Kristoff was left sputtering slightly as he processed this development. Certainly he needed to get her something. But then, of course, it hit him. The thing she had said to him just last night, that having him in her life was making her happy enough. He could prove to her that being in her life was just the thing he wanted most, and her presence in his was the best thing that had ever happened to him. He knew just how he would convey the message, too.
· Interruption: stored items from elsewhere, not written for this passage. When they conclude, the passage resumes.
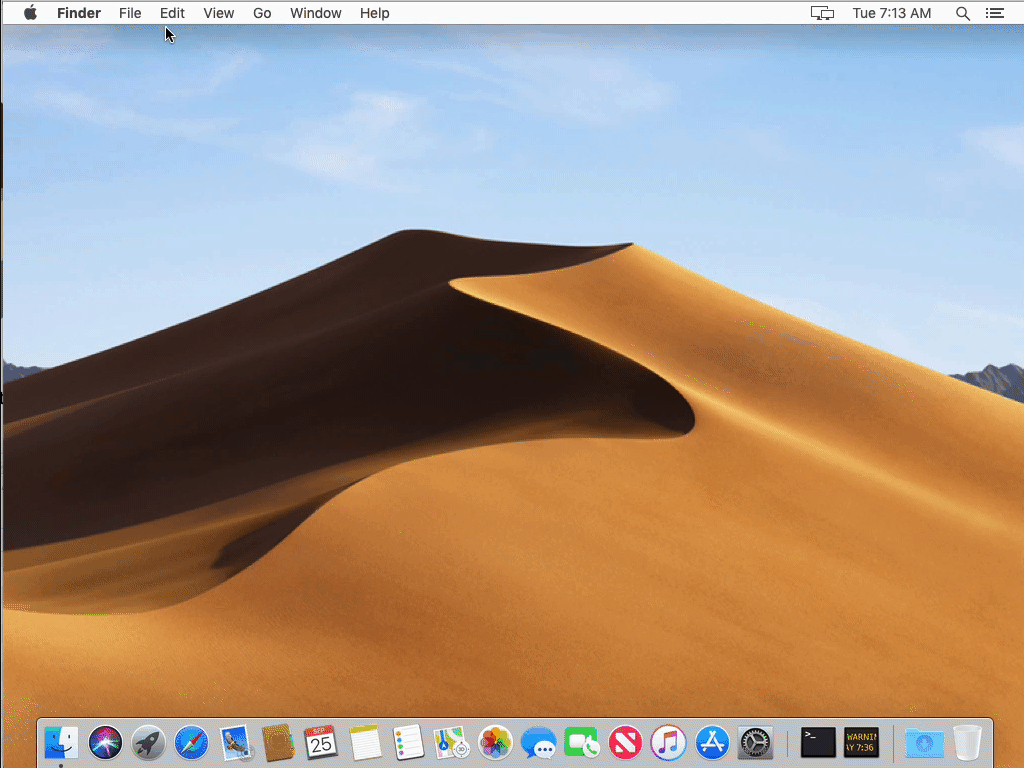The width and height of the screenshot is (1024, 768).
Task: Open Safari from the Dock
Action: click(x=191, y=743)
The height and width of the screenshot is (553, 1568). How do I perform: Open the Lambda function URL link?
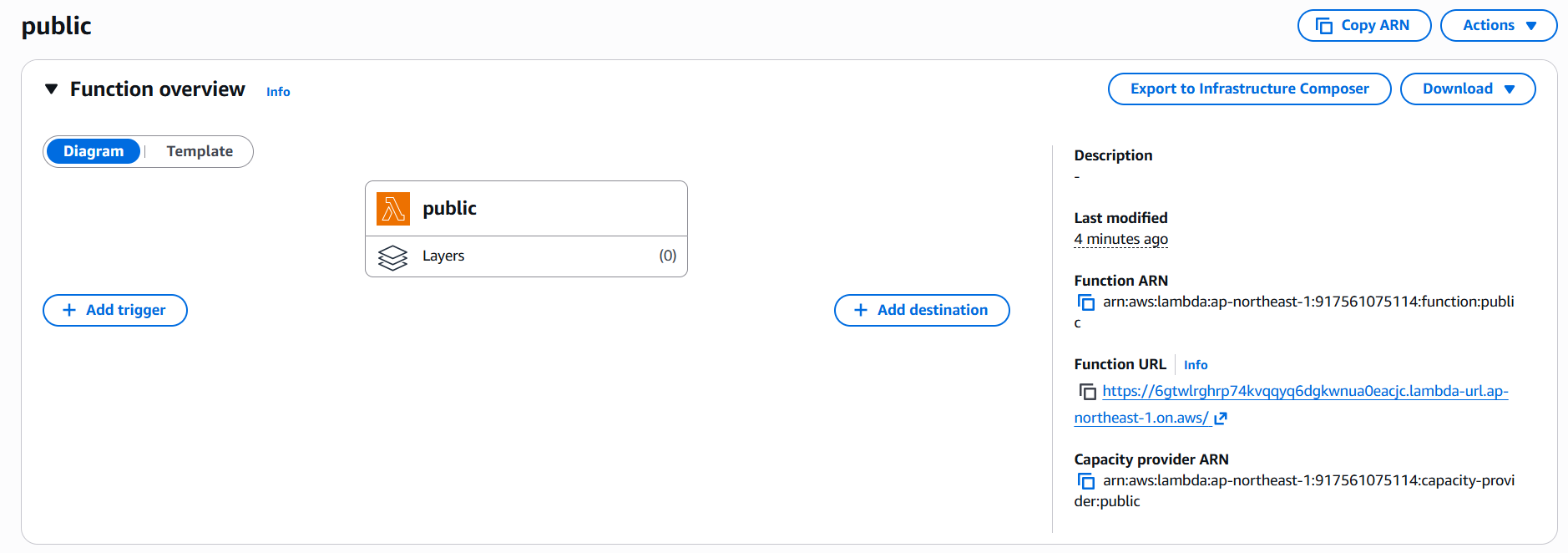click(x=1304, y=392)
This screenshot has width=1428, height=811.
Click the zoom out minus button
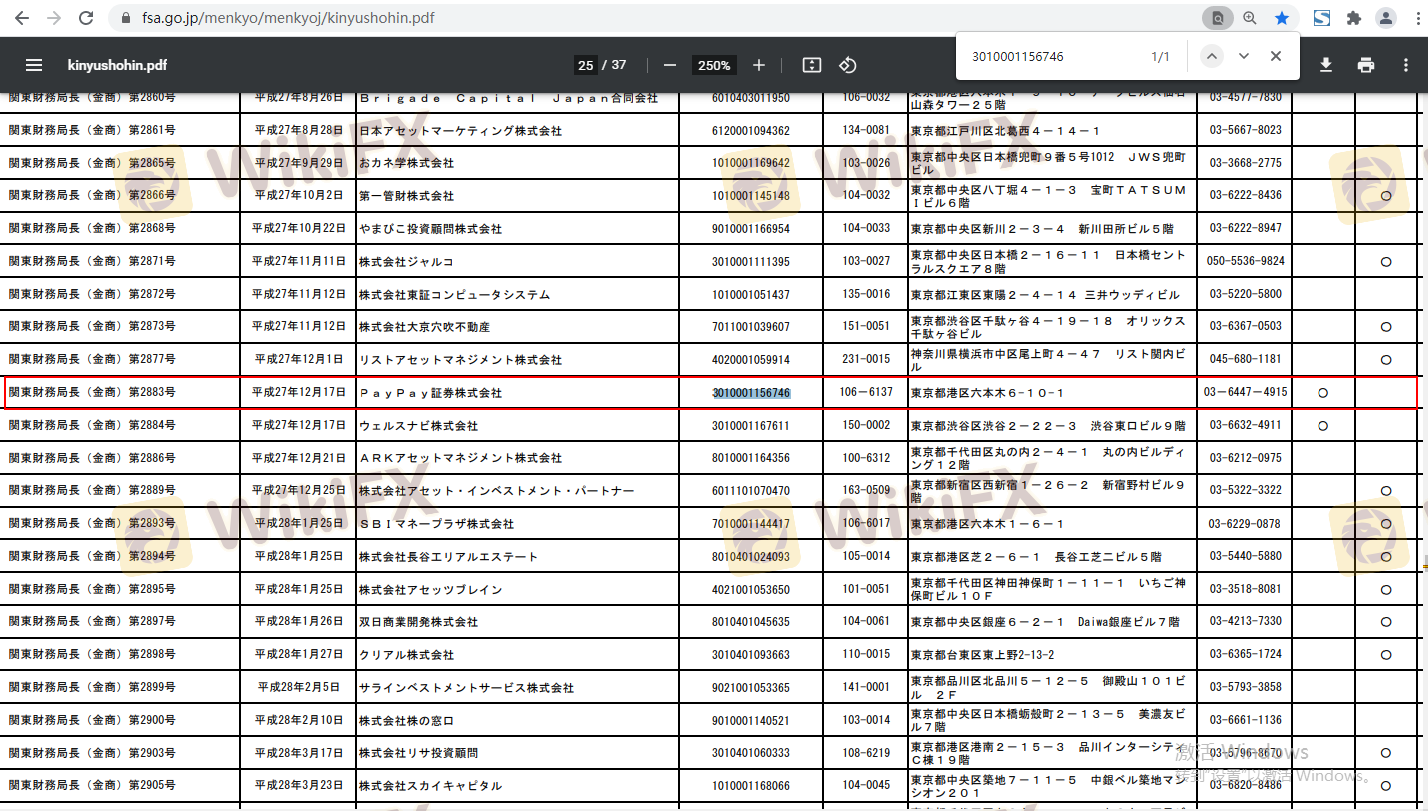click(670, 65)
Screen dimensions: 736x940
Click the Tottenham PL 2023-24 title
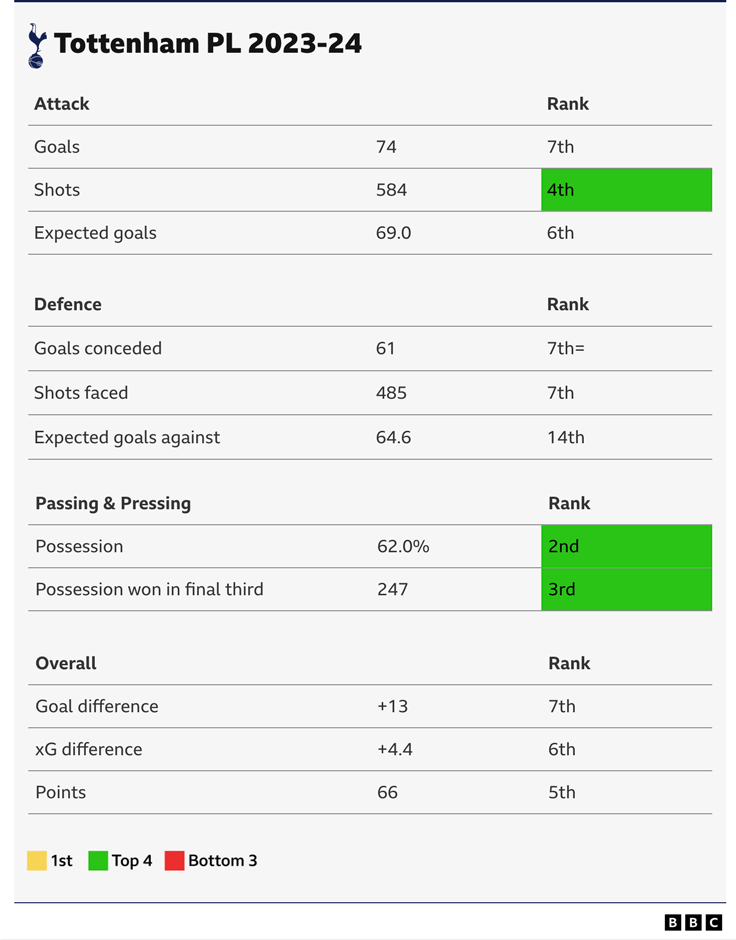(x=208, y=44)
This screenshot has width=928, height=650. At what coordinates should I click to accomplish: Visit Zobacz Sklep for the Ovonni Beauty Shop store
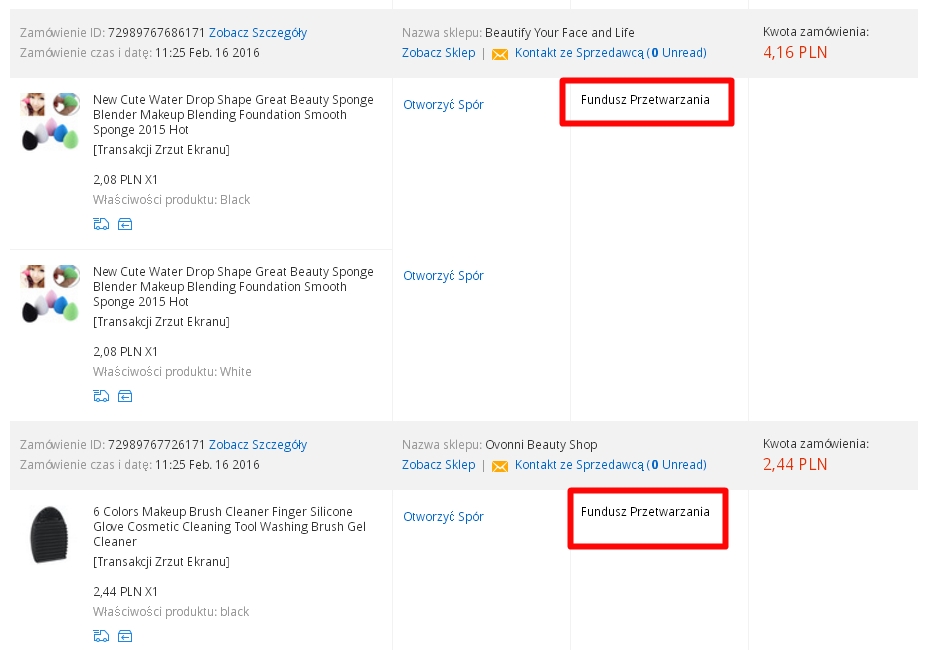pos(438,465)
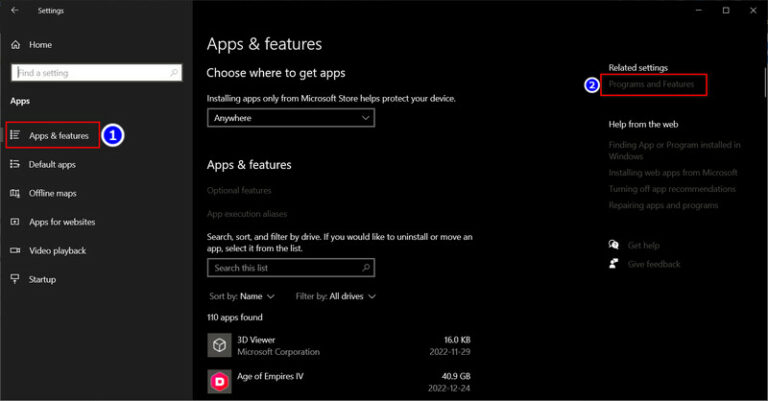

The castle was very quiet at this hour. Even the candle in Elsa's room that usually burned late was out (and Kristoff had checked, running into Elsa would not make his mission any easier). He slipped into his own room and changed into his sleeping clothing before taking a deep breath and re-entering the hall to walk quietly to Anna's room.

Standing outside the familiar door his courage started to fail him. His hand was half raised in a knock, his forehead resting against the door, his heart in his throat. No one had ever told him how hard it would be to tell a girl you loved her.

If he knocked, would she even hear it? Would she answer her door in the middle of the night? Would she scream? Would it wake the castle staff? Would she fling open the door as the whole household descended on him shirtless in his loose sleep pants outside of the princess' door and—

—And he turned the knob and slipped inside before his imagination could get any more ridiculous. He was her boyfriend. He was allowed to slip into her room unannounced in the wee hours of the morning. Right?

The room was very dark and quiet, the only light being provided by the moon shining over the balcony and the bed where Anna's prone form lay.

He didn't give himself time to start panicking again. He crossed the room quickly (practically running, though he'd never admit it) and slipped into the bed right next to her.

To her eternal credit she did not scream. Her eyes shot open, and she did a bizarre panicked wiggle that would have cracked him up if he hadn't been so focused on stopping her from screaming.

"It's Kristoff!" he whisper-yelled.

There was a beat in which she blinked many times in quick succession and pulled the covers towards her in a weird protective bunch. Her hair was ridiculous. Then she seemed to realize that it was him, or she recognized his voice. Whatever it was, the change was almost instantaneous.

"Kristoff!" she breathed, and she heaved herself across the bed at him, tangling her arms around his neck and laughing breathlessly into his chest. Her momentum almost carried them both to the ground but he managed to stop that flailing mess from happening by leaning back against her with a laugh of his own.

"What are you DOING here!?" she whispered happily, pulling back far enough to look at him."

He had planned a speech for this. There were some eloquent phrases he was going to say, and some lovely words about how much he had enjoyed getting to know her over the last six months. His heart was beating so fast he was practically a hummingbird; her beautiful eyes were shining up out of the darkness at him. He opened his mouth once, twice, and said nothing.

Finally he leaned down and kissed her hard.

"I love you. More than anything. Merry Christmas."

Anna did knock him out of the bed then. Already teetering on the edge, her onslaught of kisses and not-so-quiet exclamations tipped the balance, and the pair slid to the floor in a flurry of blankets and pillows.

Between gasps of laughter and kisses she managed to string together some words and sentences that mostly started and ended with "Kristoff!" and "Oh Kristoff!" Elsa was almost certainly going to burst in.

She told him she loved him too, about sixty times, and he managed to get them both back into the bed and wrapped up in her covers. She was pillowed cozily against his body, head resting on his out thrown arm, legs wrapped around his when they had finally settled down a little bit. And she was right, horizontal hugging was infinitely better than their other versions.

He was sliding into a very warm and satisfied sleep when she tilted her head up towards him and whispered that it was the best Christmas she had ever had. He opened one eye and grinned down at her.

"Just think-it's only 3 in the morning. So much Christmas yet to be had".

She leaned up and kissed him, smiling against his mouth. She tasted like chocolate.